# Complex Analysis - Value of Arg[(z-1)/(z+1)] between -pi and pi

1. Sep 13, 2011

### cooljosh2k2

1. The problem statement, all variables and given/known data
Let Arg(w) denote that value of the argument between -π and π (inclusive). Show
that:

Arg[(z-1)/(z+1)] = { π/2, if Im(z) > 0 or -π/2 ,if Im(z) < 0.

where z is a point on the unit circle ∣z∣= 1

3. The attempt at a solution

First, i know that Arg(w) = arctan(b/a) and that Arg(z/w) = Arg(z) - Arg(w).

So Arg[(z-1)/(z+1)] = Arg(z-1) - Arg(z+1).

2. Sep 13, 2011

### ehild

Note that z is a point of the unit circle. What are its real and imaginary parts? You can find the real and imaginary parts of (z-1)/(z+1) if you multiply both the numerator and denominator with the conjugate of the denominator: z*+1.

ehild

3. Sep 13, 2011

### micromass

Write $z=a+bi$.

Can you calculate

$$\frac{z-1}{z+1}$$

in terms of a and b?? In particular, can you make the denominator real?

4. Sep 13, 2011

### cooljosh2k2

Is this what im supposed to do:

(z-1)/(z+1) = (a + bi -1)/(a+bi +1) = (a2 - b2 +2abi -1)/ (a+bi+1)2

Is that right? If so, what do i do next, or if im wrong, what am i doing wrong?

5. Sep 13, 2011

### micromass

No, that's not what I get. Just calculate

$$\frac{a-1+bi}{a+1+bi}=\frac{(a-1+bi)(a+1-bi)}{(a+1+bi)(a+1-bi)}$$

What do you get??

6. Sep 13, 2011

### cooljosh2k2

Ok, i get: (a2+b2+2bi-1)/(a2+b2+2a+1)

Is that right?

7. Sep 13, 2011

### micromass

Yes, and what is $a^2+b^2$??? (hint: z is on the unit circle).

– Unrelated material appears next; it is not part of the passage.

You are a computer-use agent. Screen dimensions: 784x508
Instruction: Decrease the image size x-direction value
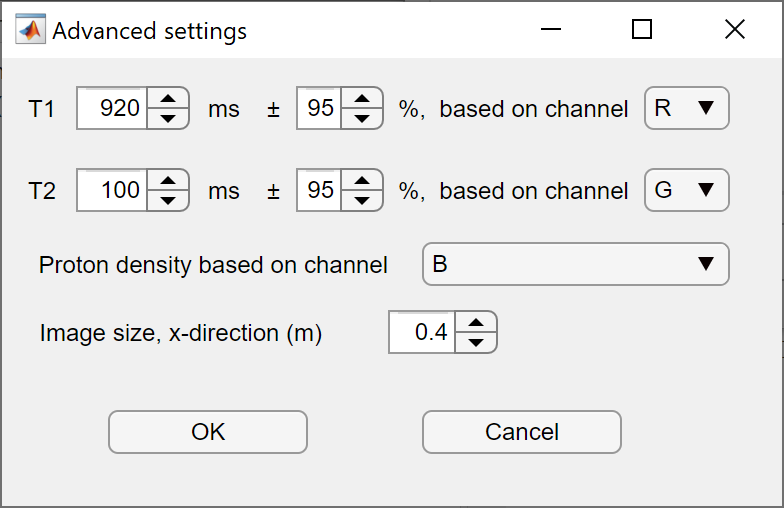tap(476, 342)
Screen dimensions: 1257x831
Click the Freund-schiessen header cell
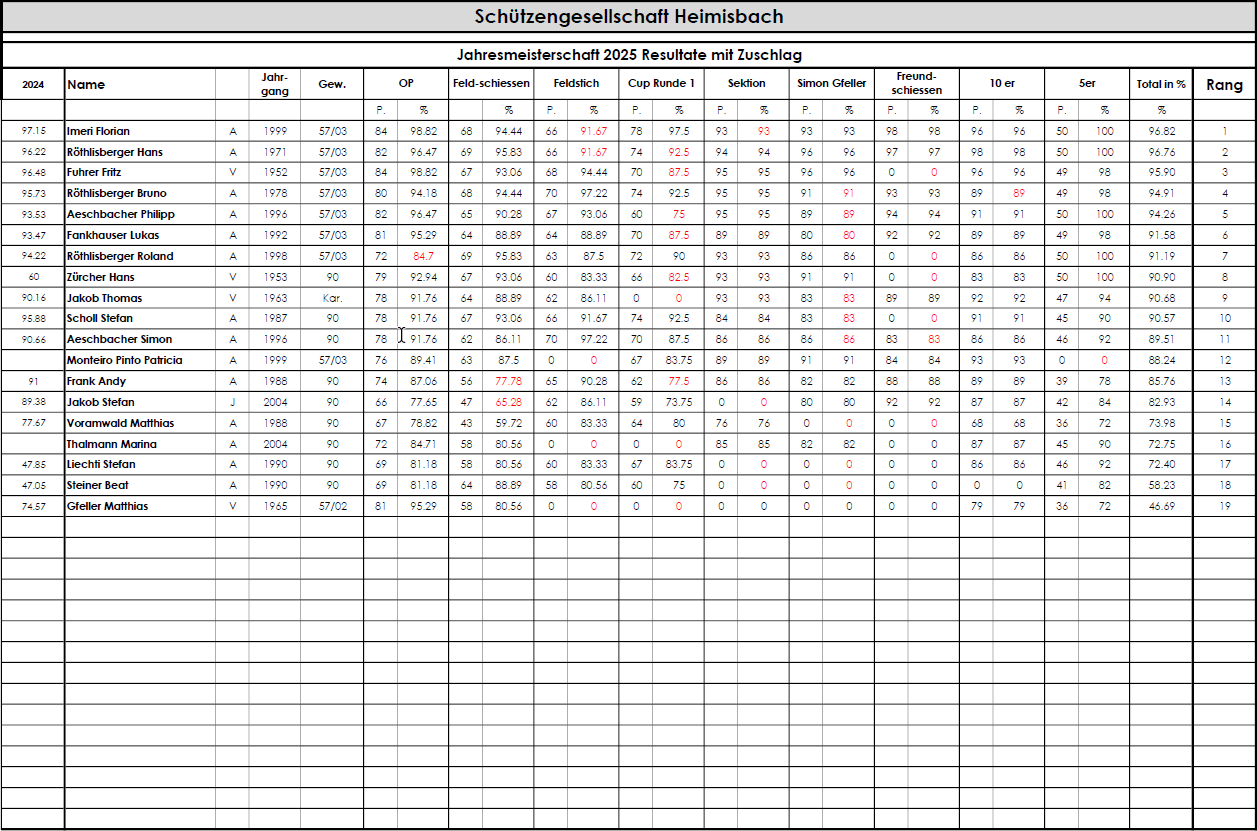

Can you show that $\frac{z-1}{z+1}$ is purely imaginary?? What are the consequences for the arg?

8. Sep 13, 2011

### cooljosh2k2

Wow, am i rusty. I am so embarrassed to say that i dont know. I may be wrong, but i think i faintly remember $a^2+b^2$= 1. But i dont think its right. As for your other questions, i dont know. Im sorry, im an idiot.

9. Sep 13, 2011

### micromass

Yes, $a^2+b^2=1$. So what does that mean for your equation?

10. Sep 13, 2011

### cooljosh2k2

Wow, im shocked i remembered that lol. It would equal 2bi/(2a +1).

Thanks for helping me through it btw.

11. Sep 13, 2011

### micromass

OK, so it is

$$\frac{2b}{2a+1}i$$

Now calculate the argument. With the arctangent if you prefer.

12. Sep 13, 2011

### cooljosh2k2

How do i do that with 2b and 2a+1?

13. Sep 13, 2011

### micromass

Well, what is the argument of

$0+ci$

???

14. Sep 13, 2011

### cooljosh2k2

0? My textbook barely even touches on the argument, thats why im so lost.

15. Sep 13, 2011

### cooljosh2k2

Are you still there? Im so confused.

16. Sep 13, 2011

### micromass

What does your book say that the definition of the Arg is??

17. Sep 13, 2011

### cooljosh2k2

"Arg z, the argument of z, defined for z ≠ 0, is the angle which the vector (originating
from 0) to z makes with the positive x-axis. Thus Arg z is defined (modulo
2π) as that number θ for which
cos θ = Re z/|z|
; sin θ = Im z/|z| ."

18. Sep 13, 2011

### micromass

OK, so the arg is the angle that the vector makes with the x-axis. Now, what angle does ci make with the x-axis?

19. Sep 13, 2011

### cooljosh2k2

I dont know what "c" is, am i supposed to come up with a number? Does ci = sinθ?

20. Sep 13, 2011

### micromass

c is just a real number.

What angle does i make with the x-axis?